Comme leurs compatriotes issus de l’élite locale, plusieurs pèlerins nubiens se sont en effet aventurés au-delà des monastères d’Afrique du Nord et d’Asie occidentale, jusqu’aux sanctuaires moins connus du sud de l’Europe.
De Palmyre à Constantinople
Et les Nubiens n’étaient pas les seuls Africains à parcourir l’Europe. En 336, des émissaires du royaume d’Aksoum, situé au niveau de l’Éthiopie et de l’Érythrée actuelles, ont rejoint les envoyés koushites et blemmyes [population nubienne] à Constantinople pour célébrer le 30e anniversaire du règne de l’empereur Constantin.

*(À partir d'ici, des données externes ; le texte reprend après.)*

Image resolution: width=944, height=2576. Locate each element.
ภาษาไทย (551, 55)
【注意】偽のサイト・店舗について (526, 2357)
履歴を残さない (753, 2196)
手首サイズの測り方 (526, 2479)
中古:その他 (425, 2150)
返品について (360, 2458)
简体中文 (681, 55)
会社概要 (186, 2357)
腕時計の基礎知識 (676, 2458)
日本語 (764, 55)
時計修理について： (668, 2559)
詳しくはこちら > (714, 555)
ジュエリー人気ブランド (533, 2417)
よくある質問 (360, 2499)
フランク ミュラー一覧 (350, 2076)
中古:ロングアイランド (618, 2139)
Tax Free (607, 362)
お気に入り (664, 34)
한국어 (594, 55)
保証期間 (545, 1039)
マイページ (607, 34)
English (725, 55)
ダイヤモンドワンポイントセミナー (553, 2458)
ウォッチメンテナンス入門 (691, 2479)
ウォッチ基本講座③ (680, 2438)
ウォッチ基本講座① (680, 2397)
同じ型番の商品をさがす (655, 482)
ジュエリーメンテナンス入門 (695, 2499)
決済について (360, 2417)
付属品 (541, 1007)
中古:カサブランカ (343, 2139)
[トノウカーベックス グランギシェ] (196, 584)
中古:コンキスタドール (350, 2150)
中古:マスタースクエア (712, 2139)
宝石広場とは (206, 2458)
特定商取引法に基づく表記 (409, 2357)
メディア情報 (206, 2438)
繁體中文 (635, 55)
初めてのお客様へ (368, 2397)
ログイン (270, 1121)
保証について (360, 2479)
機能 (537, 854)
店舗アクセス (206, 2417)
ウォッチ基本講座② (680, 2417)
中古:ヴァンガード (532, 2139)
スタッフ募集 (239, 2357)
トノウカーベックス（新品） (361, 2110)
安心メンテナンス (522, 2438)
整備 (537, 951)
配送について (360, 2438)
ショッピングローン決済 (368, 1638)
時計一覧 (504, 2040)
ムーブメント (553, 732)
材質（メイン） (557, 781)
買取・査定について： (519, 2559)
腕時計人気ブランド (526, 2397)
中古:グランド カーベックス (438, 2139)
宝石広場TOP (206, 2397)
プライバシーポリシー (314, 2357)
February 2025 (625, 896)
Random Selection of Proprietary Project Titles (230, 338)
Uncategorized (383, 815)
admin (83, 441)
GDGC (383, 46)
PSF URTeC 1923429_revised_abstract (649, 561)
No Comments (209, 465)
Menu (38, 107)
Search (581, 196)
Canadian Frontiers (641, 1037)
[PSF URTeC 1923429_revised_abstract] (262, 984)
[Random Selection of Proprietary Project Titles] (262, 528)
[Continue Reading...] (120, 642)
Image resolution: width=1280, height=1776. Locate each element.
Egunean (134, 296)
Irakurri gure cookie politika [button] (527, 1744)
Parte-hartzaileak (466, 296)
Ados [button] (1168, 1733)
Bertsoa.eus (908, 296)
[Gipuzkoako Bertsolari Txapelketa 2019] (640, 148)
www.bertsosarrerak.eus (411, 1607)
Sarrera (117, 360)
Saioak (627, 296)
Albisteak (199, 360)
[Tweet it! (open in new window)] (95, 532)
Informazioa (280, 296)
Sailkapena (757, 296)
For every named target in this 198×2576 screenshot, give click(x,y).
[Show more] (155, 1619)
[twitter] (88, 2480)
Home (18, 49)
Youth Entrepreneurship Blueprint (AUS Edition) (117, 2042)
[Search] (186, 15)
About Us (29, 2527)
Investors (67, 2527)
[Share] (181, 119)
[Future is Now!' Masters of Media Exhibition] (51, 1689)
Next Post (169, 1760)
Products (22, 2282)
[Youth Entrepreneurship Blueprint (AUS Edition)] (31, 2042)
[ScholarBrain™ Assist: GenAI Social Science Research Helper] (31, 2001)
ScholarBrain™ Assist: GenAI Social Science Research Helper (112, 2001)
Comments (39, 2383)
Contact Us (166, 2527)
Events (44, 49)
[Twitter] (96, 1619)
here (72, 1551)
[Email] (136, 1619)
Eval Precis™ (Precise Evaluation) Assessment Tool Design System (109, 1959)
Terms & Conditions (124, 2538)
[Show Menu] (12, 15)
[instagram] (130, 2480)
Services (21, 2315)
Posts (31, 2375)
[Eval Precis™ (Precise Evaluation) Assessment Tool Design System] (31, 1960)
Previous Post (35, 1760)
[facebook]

Ce n’était pas la première fois que les Aksoumites envoyaient des ambassadeurs dans une capitale romaine – d’autres diplomates avaient déjà assisté aux célébrations de la victoire d’Aurélien contre Zénobie [reine de Palmyre], en 272. Mais l’expédition de 336 constitue un événement remarquable : cette année-là, trois États africains différents furent directement impliqués dans une rencontre internationale bien au-delà de leurs propres frontières.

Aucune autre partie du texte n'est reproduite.